課題 1: 富山地方鉄道の記事に出てくる個々の山の名前を、立山連峰を除いてすべて挙げること。
課題 2: 一覧のうち、"The height and" を含む行から一覧の終わりまでを、そのまま返すこと。画像は含めないこと。

鉄道絶景+α
第10回富山地方鉄道
鉄道写真家 中井精也 氏
撮影日:5月13日 14時56分富山地方鉄道本線(越中荏原〜越中三郷)
かつて西武特急「レッドアロー」として活躍した名車が富山の地を走る。背後には豊富な雪代をたたえた常願寺川と立山連峰の名山、釜谷山と毛勝山。α1 IIで捉えたぜいたくな絶景風景だ
自然が育む絶景、富山地鉄と清流の旅
新曲が立山連峰を彩るころ、富山地方鉄道を訪ねた。ここは立山連峰がもたらした豊かな水が、至る所でみずみずしい風景を生み出す絶景地。今回は水の風景に焦点を当てて撮影に挑んだ。さまざまな表情を見せてくれたのは常願寺川。万年雪を頂く立山連峰の薬師岳から富山湾までの約3,000mに及ぶ標高差を、わずか56kmの長さで一気に流れ下るこの川は、日本屈指の急流河川として知られている。その急峻さから水害も多いが、ダイナミックに変化する常願寺川の風景は、実にフォトジェニックなのだ。ここのハイライトは、何と言っても富山地方鉄道立山線の「千垣橋りょう」だろう。昭和12年に竣工した長さ117mのアーチ橋は、それだけでも絵になるが、ここではカメラを縦位置に構え、エメラルド色に輝く常願寺川を主役にして、ダイナミックに川面を入れた構図で撮影した。撮影後、α1 IIとFE 16-35mm F2.8 GM IIが生み出したヌケの良いクリアな画像を見て、思わず息を飲む。肉眼で見るよりも、大きな感動をもたらす描写力はさすがのひと言である。千垣橋りょうからさらに下流に進み、富山湾まで約7kmの場所に位置するのが富山地方鉄道本線の「常願寺川橋りょう」である。ここは堤防から立山連峰と列車を手軽に撮影できるポイントとして有名だが、今回は足をずぶぬれにしながら、河川敷に広がる藪と小川を乗り越えて、本流近くの河原まで足を伸ばしてみた。そこでローアングルで構えてみると、常願寺川の豊かな雪解け水の奥に、新緑に飾られた立山連峰がそびえていた。走ってきたのは、かつて西武特急レッドアローとして活躍した16010形電車。α1 IIで捉えたこの風景は、間違いなく「未来に残したい鉄道名景」の1つと言えるだろう。

データセットの項目:
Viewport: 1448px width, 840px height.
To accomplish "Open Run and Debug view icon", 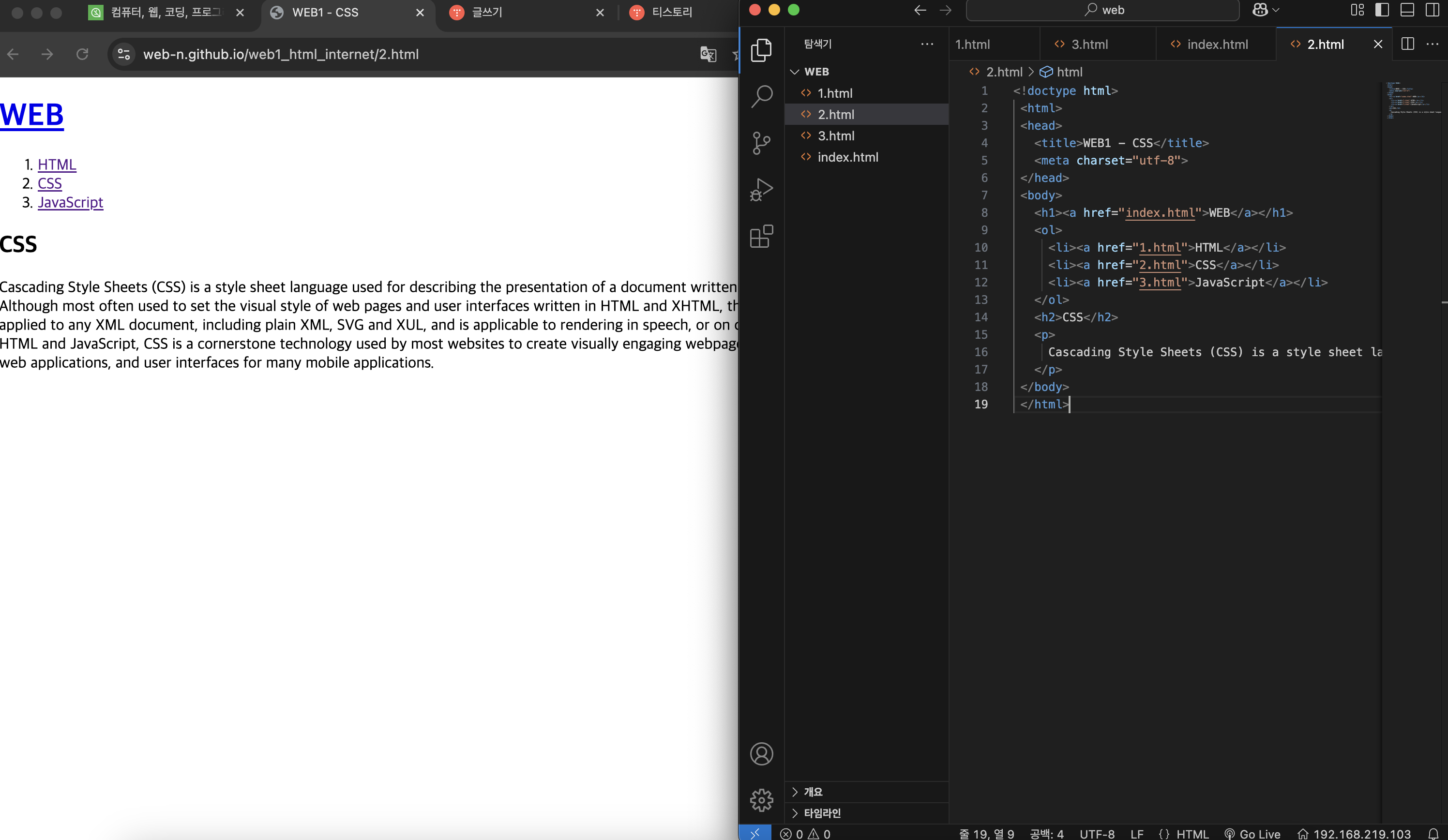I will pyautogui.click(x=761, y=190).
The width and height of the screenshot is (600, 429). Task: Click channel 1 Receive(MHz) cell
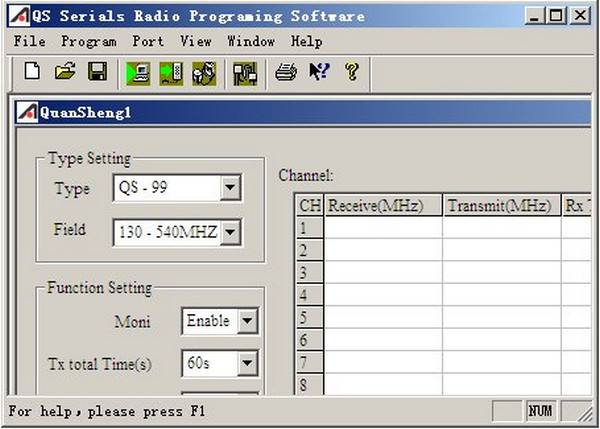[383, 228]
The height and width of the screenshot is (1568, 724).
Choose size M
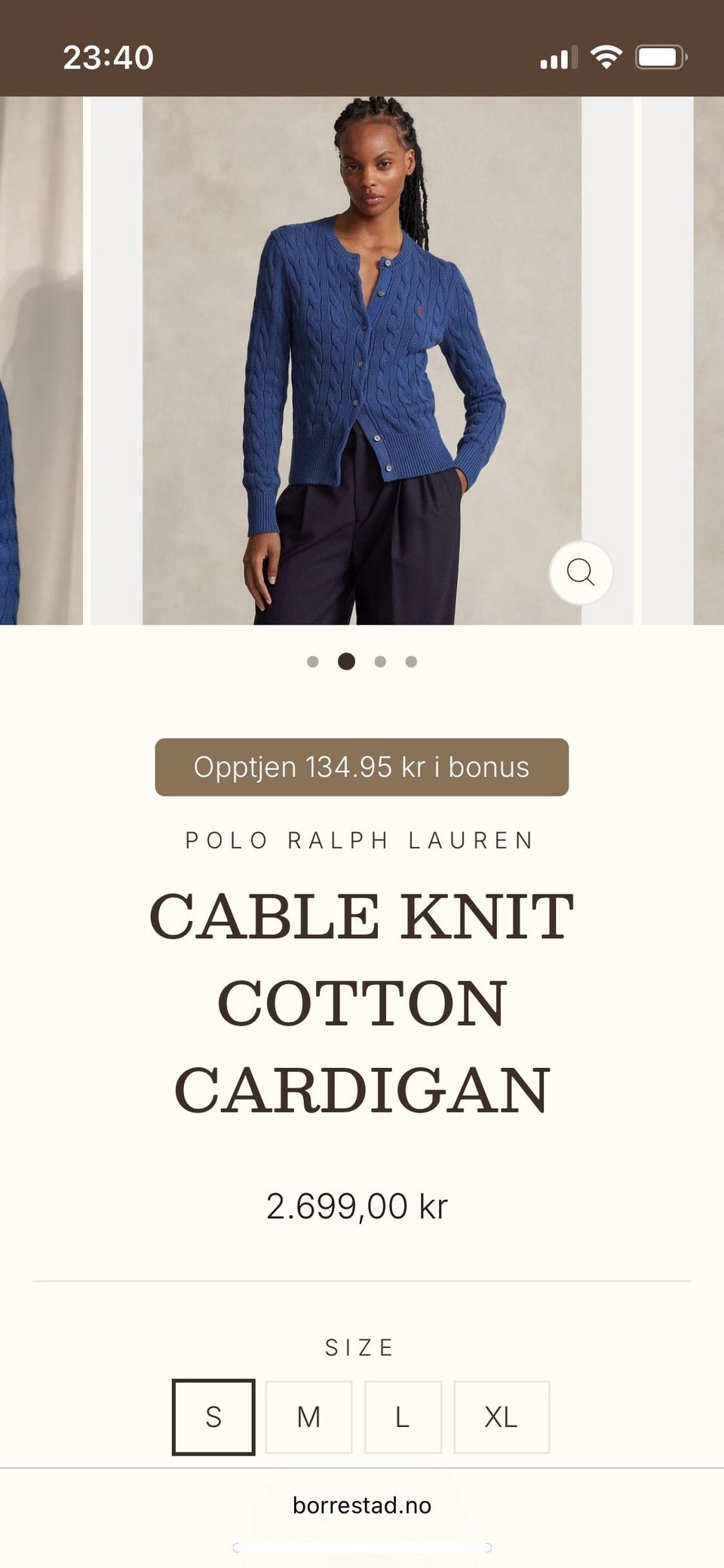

出力 1: 釜谷山、毛勝山、薬師岳

出力 2:
The height and width of the screenshot is (1568, 724).
Choose size M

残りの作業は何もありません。